Reset the permissions of a privileged account

If the permissions of a privileged account are accidentally revoked or encounter other exceptions, perform the following steps to reset the permissions:

  1. Log on to the ApsaraDB RDS console.
  2. In the left-side navigation pane, click Instances. In the top navigation bar, select the region where your RDS instance resides.
  3. Find your RDS instance and click its ID.
  4. In the left-side navigation pane, click Accounts.
  5. Find the privileged account and click Reset Permissions in the Actions column.
  6. In the dialog box that appears, specify a new password and click OK.

Create a standard account

  1. Log on to the ApsaraDB RDS console.
  2. In the left-side navigation pane, click Instances. In the top navigation bar, select the region where your RDS instance resides.
  3. Find your RDS instance and click its ID.
  4. In the left-side navigation pane, click Accounts.
  5. Click Create Account.
  6. In the Create Account panel, configure the following parameters.
    ParameterDescription
    Database Account

    Enter the username of the account. The username must meet the following requirements:

    • The username must be 2 to 16 characters in length.
    • The username must start with a letter and end with a letter or digit.
    • The username can contain lowercase letters, digits, and underscores (_).
    Account TypeSpecify the type of the account. For this example, select Standard Account.
    Authorized DatabasesSpecify the authorized databases of the account. You can specify one or more authorized databases. You can also leave this parameter empty.
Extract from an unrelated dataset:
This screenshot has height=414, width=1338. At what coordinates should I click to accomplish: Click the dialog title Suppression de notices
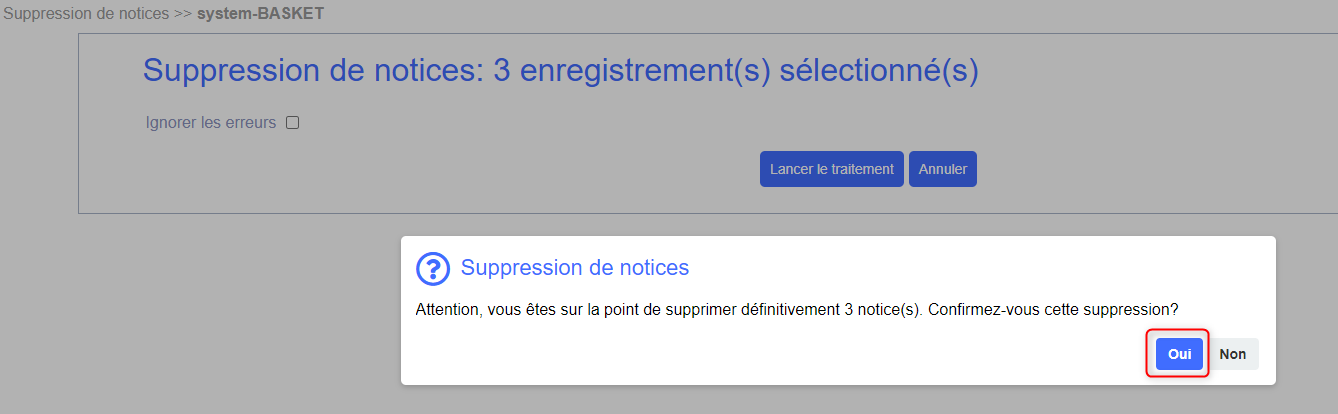pos(575,268)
This is because you can grant the permissions on specific databases to the account after the account is created.
    1. Select one or more databases from the Unauthorized Databases section and click the rightwards arrow to add the selected databases to the Authorized Databases section.
    2. In the Authorized Databases section, select the Read/Write (DDL + DML), Read-only, DDL Only, or DML Only permissions for each authorized database.

      If you want to grant the same permissions on multiple authorized database at a time, select the authorized databases and click the button in the upper-right corner. For example, click Set All to Read/Write (DDL + DML).

      Note The button in the upper-right corner changes after you click it. For example, after you click Set All to Read/Write, the button changes to Set All to Read-only.
    Password

    Enter the password of the account. The password must meet the following requirements:

    • The password must be 8 to 32 characters in length.
    • The password must contain at least three of the following character types: uppercase letters, lowercase letters, digits, and special characters.
    • Special characters include: ! @ # $ % ^ & * ( ) _ + - =
    Confirm PasswordEnter the password of the account again.
    DescriptionOptional. Enter a description that helps identify the account. The description can be up to 256 characters in length.
  7. Click OK.

Related operations

OperationDescription
CreateAccountCreates an account that is used to manage the databases of an ApsaraDB RDS instance.